Moon Wavves

Month: June, 2014

Summer Updates

I started my summer job a few weeks ago. For the first few weeks, I was a curtesy clerk at Safeway. That job was at some times quite horrid but at others it didn’t suck too much. Mostly I bagged people’s groceries, cleaned up the bathrooms and various spills, retrieved the carts from the parking lot, and helped customers find things. It kinda sucked just because it was so boring. For the past 2 weeks, I’ve been training to be a Starbucks clerk. It’s super confusing at first because there are a million things you have to remember to do, a million routines, a million recipes for a million different drinks. And I never go to Starbucks so I have no idea what a frappe is or whatever. I literally didn’t know the names of the sizes of drinks (tall, grande, venti) before last week. I don’t really know why they moved me to Starbucks because once I learn everything then I’ll just be leaving for Montreal…although it will be nice to have Starbucks on my resume. And the people who work there are nice (PB and L). Maybe I’ll work at a cafe in Montreal once I get used to university and my courses and such.

Emma has been here for 3 weeks, which means she’s leaving next weekend. It’s been a fun month. I wish my work hours would have been better so we could’ve hung out more, but overall it was a great month. We’ve been to the beach, the World Bank, several malls, New York City, MoMA, and lots of other places. We were super busy all the time, and it made the time go by really fast. Surprisingly, I’ll be in Montreal in less than 2 months.

My IB scores are released next weekend. I’m fairly sure that I passed, but I’m also fairly sure that I didn’t do much better than passing. I know I did well on the exams that I knew I’d do well on (like english) and visa versa. So we’ll see. I’ll be happy if I pass; I don’t really have high expectations.

In under a month I turn 18. Mostly that means that I can now vote, get a tattoo, and drink legally (in Quebec). McGill does a welcome week called frosh. Frosh is wet, since most of the freshmen are of age to legally drink. I don’t drink that much, so I don’t have much experience with alc. I hope I won’t be pressured to drink. I know I will drink during frosh but I don’t plan to get drunk. I feel like a lot of people say that before college and then everyone ends up drinking and partying a lot sooooo. I want to get a tattoo but I’m going to wait until Montreal for that I think. I want to be sure about the tattoo before I get it.

 

The Rising Action, Probable Climax, and Eventual Resolution of L.

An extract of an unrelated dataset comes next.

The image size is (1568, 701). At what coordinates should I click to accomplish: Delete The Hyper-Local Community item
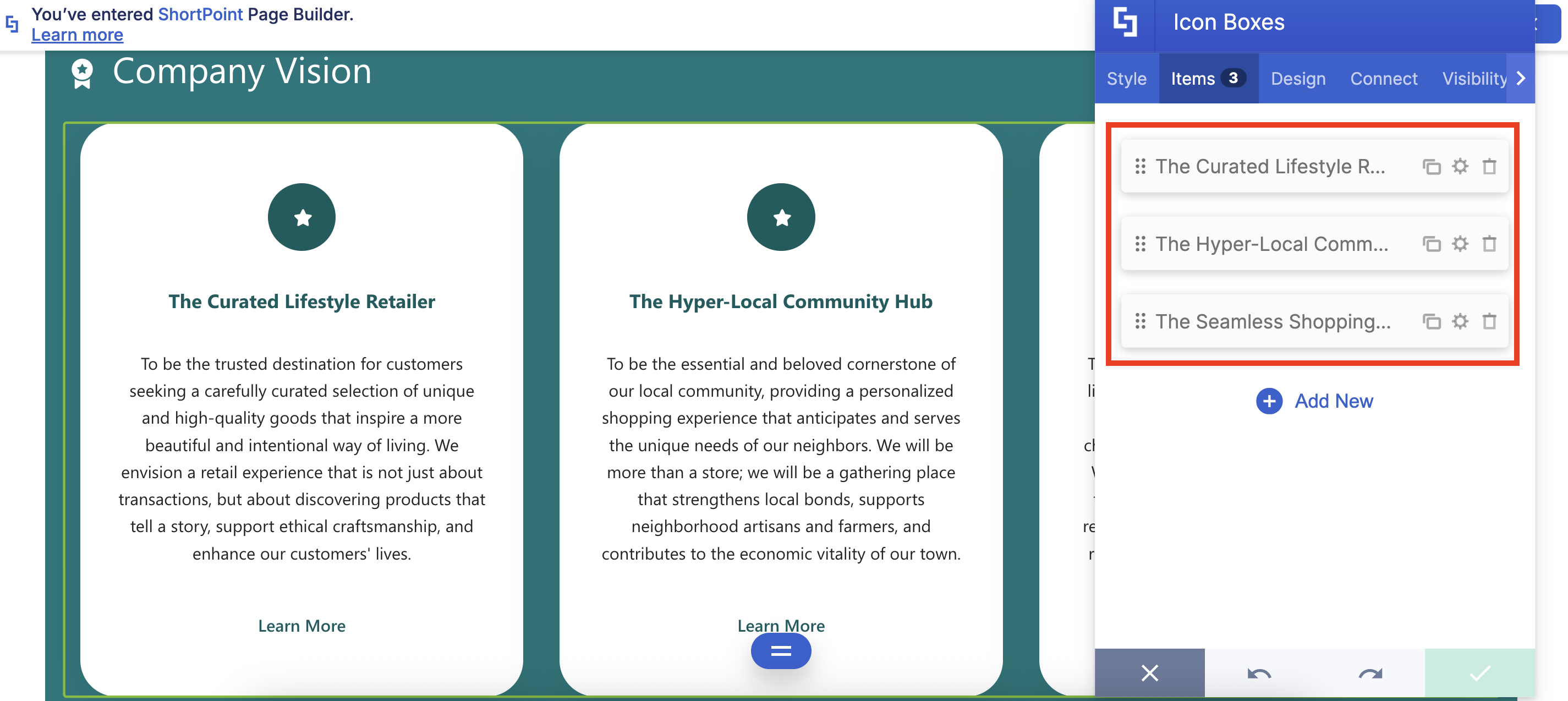point(1489,244)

[I wrote this post to get some things out of my head and to help me think through some things.]

I’ve recently come to realize that I get way to attached to certain people way too fast. This came to light after I began conscious of the fact that I had known a certain person (L) for a grand total of 5 hours and now had become weirdly, stalkerishly attached to them despite not knowing anything more than a few personal details about them that I was able to pick up on/overhear. The end result is that I am here, caring way more than I should about a person I barely know, freaking out because I’ll never see them again after this summer. Meanwhile, L is just going about her business, having no idea that I have weird attachment issues.

L  is a very cute human with a hand tattoo. Tattoos are definitely one of my weaknesses. If you have an unique tattoo, then I am interested in getting to know you. L has an eyebrow piercing and shortish, straight, dark hair. L is tiny, like she’s actually shorter than me which is weird because I’m short as fuck. L looks like she’s around 18 years old, but I know L is at least 21 because she mentioned wanting to become a bartender. L wears black doc martens. L also has a very distinctive voice, sort of low and smokey. L is very cynical in regards to pretty much everything. This is almost everything I know about L, but I am not going to post anything else because I already feel like one of the creepiest people ever.

I don’t know if I’ll ever hang out with L again. I hope these 5-hours did not include a resolution. However, it was probably a one-time experience and that makes me feel like I am a slowly leaking vessel.